Final thoughts, I was fortunate to have my eyegaze in the hospital for communication, but I also highly recommend you have an established method of communication with your family caregiver(s) that doesn't require referencing a talking board you have to dig up every time you want to communicate when the eyegaze isn't available or practical, like in the ICU.
Mega-updateAugust 17 2012 at 2:00 PM
ell, the challenges of life with ALS just may have gotten the better of me for this last 11 months. Seems like the BCI study was years back. I was so excited to be a part of that study, but ended up dropping out after Cindy and I realized the time and effort needed for the study, along with my frustration from difficulty I had with consistent accuracy proved too much.

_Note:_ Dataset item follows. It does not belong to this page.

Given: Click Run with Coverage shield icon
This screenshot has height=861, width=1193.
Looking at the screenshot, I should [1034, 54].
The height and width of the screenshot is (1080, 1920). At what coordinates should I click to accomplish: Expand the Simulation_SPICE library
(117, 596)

I felt bad for dropping out for a while after, but the VA project rep we came to know pretty well during the study came to see us at Duke after the tracheotomy. From what she said, my experience with it was much the same with the other participants she worked with.

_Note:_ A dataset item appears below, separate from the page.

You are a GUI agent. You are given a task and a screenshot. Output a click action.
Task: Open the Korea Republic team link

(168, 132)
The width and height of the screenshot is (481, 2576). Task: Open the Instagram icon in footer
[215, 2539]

That was last September/October, and I don't even know where to start with everything since then. Maura finished her senior year at Jack Britt in January, Hillary finished her esthetics course at FTCC and passed her state certifications with flying colors. She starts a new job next week at a medical spa. Maura leaves in the morning for her freshman year at Western Carolina in Cullowhee. Shane has been working the security firm at the mall, had hopes for a position at the iphone store, but I guess they pulled the rug out from under that hope. He's done alot of talking about going to truck driving school. Scary thought, alot of responsibility, but you just have to support em no matter what. Vance has left the beach life of throwing pizzas and landscaping, and just arrived yesterday in Florida, Tampa area, to help a friend with a trailer park maintenance job. May the good Lord watch over them all!
The biggest news for us Re: ALS is that my respiratory condition snuck up on us and took me out of contention for the diaphragm pacer. Went about two years without a good fvc test, and the change, with my slow progression, has been almost unnoticeable. Around the early part of the year, I began to feel more tired all the time, taking longer naps etc, but didn't really link it to reduced vital capacity. Cindy and I knew I was overdue an updated fvc test, and had found out that Duke was going to start the diaphragm pacer implants very soon. However, I missed the bus on it altogether. One of the requirements for approval for the implant is for a minimum fvc of 45%. Two years ago I was right around 50%. I'm sure you can see where this is going; I had a tracheostomy done at Duke Hospital July 6th. I spent 18 days there, and Cindy never left my side more than the time it took her to go down to the cafeteria or check on the van across the street at the VA parking deck. You know those hospital room chairs they have for family etc. that recline? She wouldn't even recline when she slept in it to be able to keep an eye on me. That was the longest in-patient hospital stay ever for me. I know it could've been worse, but I was more than ready to get out of there. I have to give credit to staff of the ward I was in, 7800, which is the respiratory and transplant ward. So many caring people, going above and beyond. God bless all nurses!